Despite the significant findings of this study with respect to the effects of the partial replacement of chemical fertilizer with solid cow manure on soil fertility and health/quality, the following issues still warrant further attention:

• Particle size distribution and chemical composition are the two major factors of animal manures affecting the soil holding capacities of different nutrients. Hence, future works should pay special attention to the effects of these two parameters on soil CEC both for top and subsoil layers. This, in particular, calls for long-term in situ trials for the determining the microbial decomposition of manure.
• Since exchangeable base cations play critical roles in soil P-holding properties, it is essential to determine/document the base cations along with the rate of manure application and their relationship with soil P precipitation and mobilization [34,53].

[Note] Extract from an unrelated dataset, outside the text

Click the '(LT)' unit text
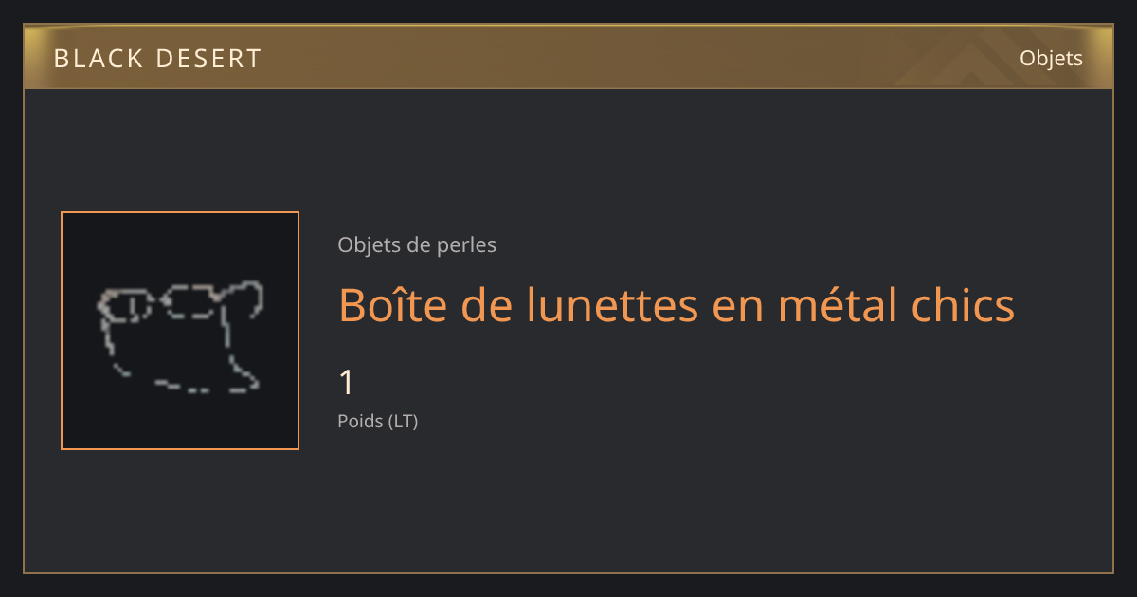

• Despite the good documentation of the effects of manure application on P accumulation in the study’s COIF-amended paddy soils (0–20 cm), future research should investigate the spatiotemporal subsurface leaching of both organic/inorganic and dissolved/particulate soil P in relation to the long term and the rate of soil cow manure application [58].

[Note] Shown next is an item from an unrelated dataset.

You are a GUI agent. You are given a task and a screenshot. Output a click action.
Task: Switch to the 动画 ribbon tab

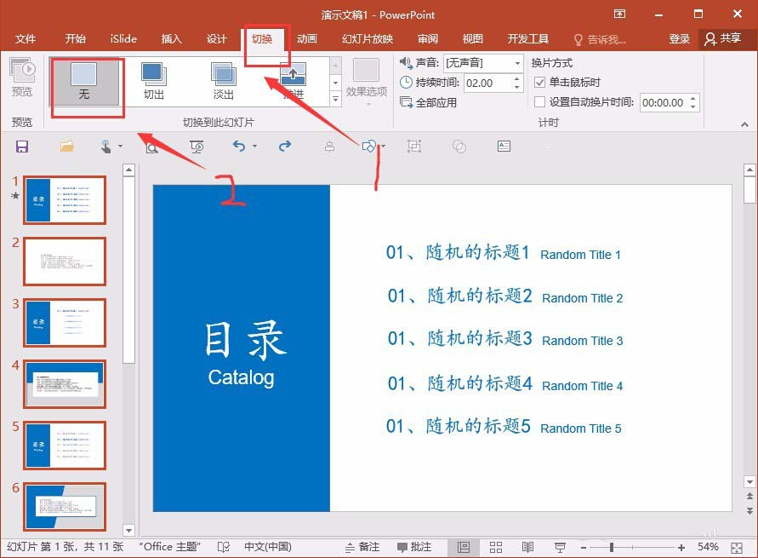point(308,38)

• It is of major importance to study the effects of the co-application of manure and chemical fertilizers on crop yield qualities in longer periods of time [18].

7. Conclusions

The present field trial concludes on the effects of combined organic–inorganic fertilization (COIF) on crop quality, soil fertility, and ecological risk. Our results revealed that COIF caused significant increases in the yields of wheat and rice compared with the conventional and adequate fertilization schemes. Crop yields increased with increasing substitution rates of chemical fertilizer with solid cow manure, and the highest yield happened at a manure replacement rate of 25%. Furthermore, crop quality components were higher in COIF treatments than in other fertilization schemes. For instance, higher protein contents occurred at manure replacement rates of 25% than 50%. In addition, increases took place in soil CEC contents with increasing rates of manure application. Likewise, higher contents of total and available P and K happened in COIF soils than in other soils. Herein, the replacing effect of organic N was higher than that of manure replacing chemical fertilizers. Conversely, insignificant increases happened in soil total and available Cd contents of manure-amended soils, indicating the negligible ecological risk of COIF fertilization schemes. However, future works should investigate the long-term spatiotemporal changes in soil qualities, the accumulation/mobilization of soil nutrients, and crop yield indicators in relation to the physiochemical properties of the animal manures/organic amendments used.